8 Day Holland Amsterdam to Cheese Country Bike Tour Itinerary
Exploring the Netherlands by bike should be on every bikers “must do” list. “Holland” (Dutch locals still call it such) is beautiful, and flat, with the world’s finest network of designated paved bike paths throughout the country. The Netherlands is geographically the size of Maryland. Biking from Amsterdam, follow this itinerary to spend a week touring the farmlands, linking ancient villages and ancient charming towns, with towering churches and classic windmills.
We loved our weeklong bike itinerary, cycling with our son and daughter-in-law, visiting much of The Netherland’s highlights, top cities and cheese towns. You can bike this in a week or make it a more leisurely 10-day trip. Start in Amsterdam, rent bikes from RentaBike.NL – the oldest bike rental in Amsterdam, since 1986. We enjoyed having our bikes to explore our stay in Amsterdam, once we got up to speed with the aggressive local bikers and the implied rule that bikes have priority over cars and pedestrians!
After enjoying Amsterdam’s top attractions, we were ready for quieter cycling to more quaint Dutch towns. We carried our “luggage” panniers on our bikes, a guide on packing for biking. While many tour companies offer assisted bike trips, and transport your luggage, we spent a fraction of the cost of those catered bike tour, and had the freedom to travel at our pace, without group logistics, we used Komoot as our cycle map app.

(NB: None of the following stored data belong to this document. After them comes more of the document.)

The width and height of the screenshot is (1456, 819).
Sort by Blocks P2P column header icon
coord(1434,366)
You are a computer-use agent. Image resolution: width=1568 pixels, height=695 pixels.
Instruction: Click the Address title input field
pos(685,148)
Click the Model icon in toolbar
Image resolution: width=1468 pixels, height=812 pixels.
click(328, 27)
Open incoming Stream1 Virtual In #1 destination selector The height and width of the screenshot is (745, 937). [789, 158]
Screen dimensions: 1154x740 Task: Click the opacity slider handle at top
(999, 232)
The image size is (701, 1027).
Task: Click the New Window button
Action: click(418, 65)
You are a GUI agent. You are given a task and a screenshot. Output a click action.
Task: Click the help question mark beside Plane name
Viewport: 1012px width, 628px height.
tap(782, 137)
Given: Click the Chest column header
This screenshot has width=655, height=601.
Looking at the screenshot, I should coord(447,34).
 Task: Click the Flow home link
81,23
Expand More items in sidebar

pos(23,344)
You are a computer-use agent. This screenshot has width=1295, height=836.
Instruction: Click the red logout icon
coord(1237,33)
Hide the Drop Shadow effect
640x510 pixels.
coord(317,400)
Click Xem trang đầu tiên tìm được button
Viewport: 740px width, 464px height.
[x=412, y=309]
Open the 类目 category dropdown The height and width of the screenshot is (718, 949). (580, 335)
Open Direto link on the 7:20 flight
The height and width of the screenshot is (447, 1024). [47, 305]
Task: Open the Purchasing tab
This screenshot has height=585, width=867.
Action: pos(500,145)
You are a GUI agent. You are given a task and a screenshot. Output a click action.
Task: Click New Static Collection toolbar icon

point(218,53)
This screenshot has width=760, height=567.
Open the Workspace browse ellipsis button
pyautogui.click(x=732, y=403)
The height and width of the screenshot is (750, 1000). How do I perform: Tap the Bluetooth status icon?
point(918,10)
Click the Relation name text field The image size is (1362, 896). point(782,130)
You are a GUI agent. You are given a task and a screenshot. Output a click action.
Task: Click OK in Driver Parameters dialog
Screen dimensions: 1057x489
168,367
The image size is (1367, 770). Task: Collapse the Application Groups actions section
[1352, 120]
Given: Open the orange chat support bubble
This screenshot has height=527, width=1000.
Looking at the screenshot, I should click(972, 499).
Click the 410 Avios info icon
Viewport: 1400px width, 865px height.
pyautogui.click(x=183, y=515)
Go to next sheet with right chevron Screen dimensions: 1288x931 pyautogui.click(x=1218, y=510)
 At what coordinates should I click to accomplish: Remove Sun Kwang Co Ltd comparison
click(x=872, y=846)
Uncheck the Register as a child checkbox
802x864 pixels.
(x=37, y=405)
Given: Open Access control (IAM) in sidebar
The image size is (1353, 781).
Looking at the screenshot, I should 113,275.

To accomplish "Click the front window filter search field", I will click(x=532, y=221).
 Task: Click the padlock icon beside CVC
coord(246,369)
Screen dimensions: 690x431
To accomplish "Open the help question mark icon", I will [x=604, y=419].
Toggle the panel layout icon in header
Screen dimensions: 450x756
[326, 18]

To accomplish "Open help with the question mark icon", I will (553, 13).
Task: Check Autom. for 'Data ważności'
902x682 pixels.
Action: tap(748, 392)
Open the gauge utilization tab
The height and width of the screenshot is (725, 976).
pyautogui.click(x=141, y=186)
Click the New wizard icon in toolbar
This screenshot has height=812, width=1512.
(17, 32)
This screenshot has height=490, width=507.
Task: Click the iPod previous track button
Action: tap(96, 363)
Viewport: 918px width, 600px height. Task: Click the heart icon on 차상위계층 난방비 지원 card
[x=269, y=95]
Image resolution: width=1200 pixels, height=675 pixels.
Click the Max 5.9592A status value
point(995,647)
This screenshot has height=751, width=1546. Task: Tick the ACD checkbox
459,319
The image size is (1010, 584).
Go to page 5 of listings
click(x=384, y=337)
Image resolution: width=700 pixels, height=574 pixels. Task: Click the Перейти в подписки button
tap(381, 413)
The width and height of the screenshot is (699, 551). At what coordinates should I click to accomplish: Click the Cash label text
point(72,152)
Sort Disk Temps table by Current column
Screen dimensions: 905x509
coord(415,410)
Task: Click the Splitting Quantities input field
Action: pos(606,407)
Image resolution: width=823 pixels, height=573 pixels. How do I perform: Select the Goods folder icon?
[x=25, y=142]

Bike Day 1 Amsterdam to Gouda 34 miles…
Departing Amsterdam, we were soon out of the city, riding along the quiet river loaded with rowing shell boats on a Sunday morning. A beautiful bucolic ride of 34 miles brought us through farmland filled with so many fluffy sheep and cows grazing the broad flat fields. I was so excited to spot iconic windmills and horses too. The two-lane bike paths are paved, smooth and super scenic, often away from motorist roadways. We learned that 80% of the Dutch ride bikes, kids ride to school, workers ride to their businesses, and ladies ride in town provisioning their bike baskets at the bakery, butcher, cheese and meat shop. Biking is a way of life here! In just a few hours, we were riding into our first cheese town of Gouda.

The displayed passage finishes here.